● **Text**
Reviewed By John Porter

The Age of Shadows
The Age of Shadows
Occupied Korea of the 1920s was the setting for last Sunday's Film Club screening at the Alhambra, 'The Age of Shadows' weaving labyrinthine double crosses through director Jee-woon Kim's stylised mash of espionage and historical action.

Kim Jan-Ok is a leading resistance fighter, and was once a friend of Lee Jung-Chool, now a Japanese sympathiser and the current police chief. The movie opens on the pursuit of Jan-Ok, who eventually chooses to shoot himself instead of handing over secrets of the independence struggle to his old friend. From here the narrative opens out slowly, introducing characters in small flourishes, bringing not only a mystery as they take their places on the chessboard, but also considerable exoticism as the set design surrounds them with a lusciously romanticised view of the early 20th century Far East. Joining Lee Jung-Chool in the intrigue are the Japanese head of the consulate, and his serpentine aide Hashimoto, Kim Woo-jin, whose antique shop and photography studio doubles as a resistance focal point, and Yeon Gye-soon, a well dressed lady of the struggle who brings in a Hungarian explosives expert, so setting the stage for a plan to smuggle dynamite from China. Seeing Lee Jung-Chool as a potential help for the rebels' cause as a source of information from the Japanese, Kim Woo-jin attempts to recruit him, asking small acts of loyalty which become ever larger and more dangerous.

● **Instructions**
- 1) List every film character in the film review who is identified by a personal name.
- 2) According to the film review, why does Kim Woo-jin try to recruit Lee Jung-Chool?
- 3) Reproduce the film review from "Reviewed By John" up to and including "and historical action.".

● **Given entries**
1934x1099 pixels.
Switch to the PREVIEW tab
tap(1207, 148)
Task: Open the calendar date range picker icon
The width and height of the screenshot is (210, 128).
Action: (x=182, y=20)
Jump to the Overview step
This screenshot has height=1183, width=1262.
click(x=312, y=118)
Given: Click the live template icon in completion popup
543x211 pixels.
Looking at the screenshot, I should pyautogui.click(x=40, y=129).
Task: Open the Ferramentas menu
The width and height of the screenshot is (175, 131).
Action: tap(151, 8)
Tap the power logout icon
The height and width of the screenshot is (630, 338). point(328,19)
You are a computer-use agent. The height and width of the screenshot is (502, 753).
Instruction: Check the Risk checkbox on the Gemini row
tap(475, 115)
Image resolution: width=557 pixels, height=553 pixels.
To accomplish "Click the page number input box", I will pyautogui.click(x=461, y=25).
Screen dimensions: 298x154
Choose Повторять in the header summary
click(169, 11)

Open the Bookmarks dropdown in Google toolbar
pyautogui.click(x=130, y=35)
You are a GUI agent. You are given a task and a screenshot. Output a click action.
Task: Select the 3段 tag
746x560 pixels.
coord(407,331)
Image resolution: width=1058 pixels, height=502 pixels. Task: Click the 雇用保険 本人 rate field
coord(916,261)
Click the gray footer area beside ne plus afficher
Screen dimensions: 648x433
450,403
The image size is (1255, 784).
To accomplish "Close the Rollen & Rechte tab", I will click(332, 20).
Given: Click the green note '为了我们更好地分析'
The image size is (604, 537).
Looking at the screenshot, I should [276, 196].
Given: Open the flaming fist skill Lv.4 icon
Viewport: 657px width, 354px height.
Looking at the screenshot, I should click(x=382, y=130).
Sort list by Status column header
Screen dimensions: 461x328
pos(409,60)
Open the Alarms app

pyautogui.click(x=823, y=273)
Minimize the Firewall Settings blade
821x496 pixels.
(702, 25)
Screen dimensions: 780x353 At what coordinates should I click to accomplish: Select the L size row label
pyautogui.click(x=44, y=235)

● **Responses in order**
- 1) Kim Jan-Ok, Lee Jung-Chool, Hashimoto, Kim Woo-jin, Yeon Gye-soon

- 2) Kim Woo-jin sees Lee Jung-Chool as a potential help to the rebels' cause because he could be a source of information from the Japanese. He tries to recruit him by asking for small acts of loyalty that grow larger and more dangerous.

- 3)
Reviewed By John Porter

The Age of Shadows
The Age of Shadows
Occupied Korea of the 1920s was the setting for last Sunday's Film Club screening at the Alhambra, 'The Age of Shadows' weaving labyrinthine double crosses through director Jee-woon Kim's stylised mash of espionage and historical action.